Tuesday, December 30, 2008

IMF on Fiscal Policy

Report of Dec 29, 2008

The current crisis calls for two main sets of policy measures. First, measures to repair the financial system. Second, measures to increase demand and restore confidence. While some
of these measures overlap, the focus of this note is on the second set of policies, and more specifically, given the limited room for monetary policy, on fiscal policy.
The optimal fiscal package should be timely, large, lasting, diversified, contingent, collective, and sustainable: timely, because the need for action is immediate; large, because the current and expected decrease in private demand is exceptionally large; lasting because the downturn will last for some time; diversified because of the unusual degree of uncertainty associated with any single measure; contingent, because the need to reduce the perceived probability of another “Great Depression” requires a commitment to do more, if needed; collective, since each country that has fiscal space should contribute; and sustainable, so as not to lead to a debt explosion and adverse reactions of financial markets. Looking at the content of the fiscal package, in the current circumstances, spending increases, and targeted tax cuts and transfers, are likely to have the highest multipliers. General tax cuts or subsidies, either for consumers or for firms, are likely to have lower multipliers.

Monday, December 29, 2008

Keynes vs 50 Hoovers

Krugman speaks up for the problems of states' spending cut, which echos what I posted previously. Alas,50 little Hoovers... Thank God that the Federal goverment is no Hoover.

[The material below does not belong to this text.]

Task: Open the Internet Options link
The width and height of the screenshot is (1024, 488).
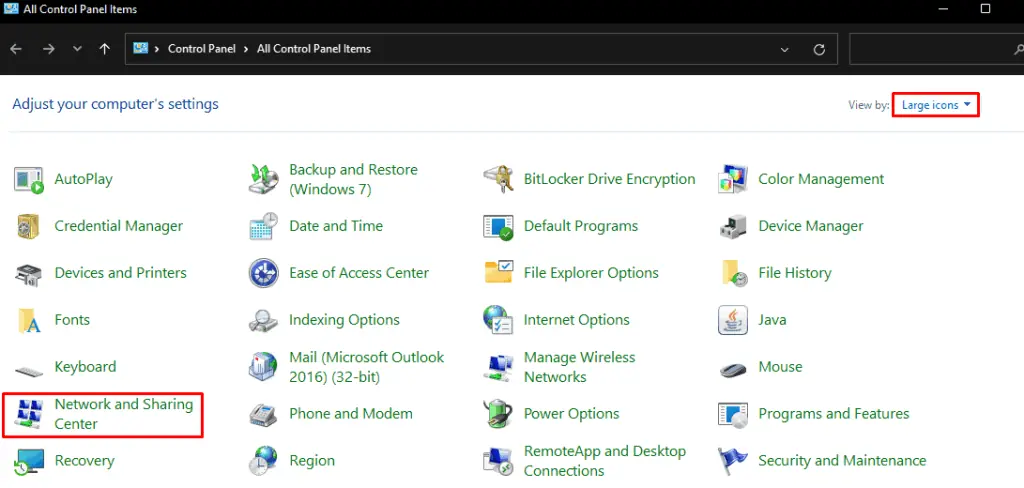Action: (577, 320)
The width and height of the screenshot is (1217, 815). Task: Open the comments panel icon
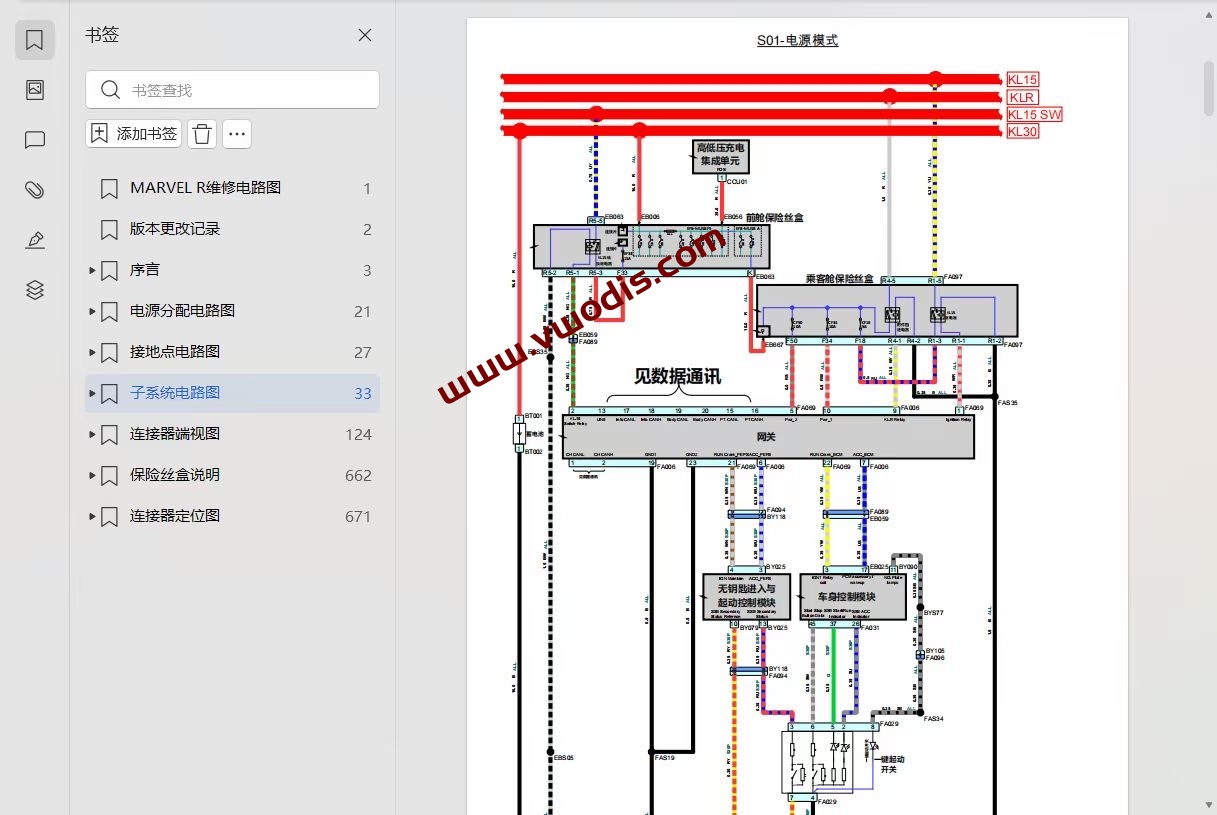point(34,140)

Keynes, father of macroeconomics, is regaining the spotlight on the stage of the world economy.

Tuesday, December 23, 2008

China Growth Fantasy

Yasheng Huang wrote a good article about the China's growth fantasy.

Friday, December 12, 2008

About State Budget

Minnesota State just released his budget forecast for 08-09 and 10-11, total $5.2 Billion shortfall. The governor then wants to cut the spending. I will say it is the right thing on the wrong time. So it is still the worng thing to do. So I wrote a letter to a person regarding this issue:

As an economist, I would like to express my personal opinion regarding the state budget crisis to you. I think the last thing our governor (as well as other state governors) should do right now is cut the spending. In normal times, it is good to keep your budget balanced. But now is not. We are in a deep recession causing from the decline of aggregate demand, private sectors are laying off employees and cutting back. As a part of MnSCU, we should be responsible for the economy and be countercyclical. If we cut the spending now to match the projected revenue, we might find further lower realized revenue in the future. In other words, we might enter a vicious cycle.
I think our governor should not focus on what programs to cut but should work hard to get the federal funding to gap the shortfall. President-elect Obama had announced a at least $500 billion stimulus package.
Here I summarized several economists and professionals sharing the same idea with mine from New York Times.

We had learned lessons from the Great Depression in the 1930s and the “Lost Decade” in the 1990s in Japan. So we can and should avoid the same mistake this time. Facing the severe economy slump, President-elect Obama is smart to stop talking raising tax on the rich after he got elected. After we totally recover from the recession in the future, we could then think about spending cut or tax raising. Believe it or not, I predict that the forthcoming federal stimulus package will include helping with states’ deficits. So my hope is that we and our governor could hang in there for a while until federal stimulus money kicks in. If Governor Pawlenty really wants to cut the spending, he could cut his own salary to $1 like some CEOs.

Wednesday, December 3, 2008

My Solution to Current Recession - Gym Boom

When people are talking about what the government should do to save our economy, most economists say to increase government spending on infrastructure. But what exactly are these infrastructures? Do we need to build more interstate highways? Do you need to repave the bridge if it is just fine? Besides the projects on transportation, schools, alternative energy R&D, etc, we need another new infrastructure to pave the way of 21st centry like Eisenhower did the interstate highways system in the 1950s. I call it the health infrastruture. Let's spend lots of money to build the state-of-the-art gyms (like treadmill with TV, indoor track, pool, sauna, etc) in every towns and every universities across the country.
First, save the economy in the short run. Second, develope Americans' health in the long run to reduce the rising health cost.
Becuase of its externalties, government should provide us the free acess to these health facilities like libraries, parks, etc. We should not pay to the fitness centers to get healthy.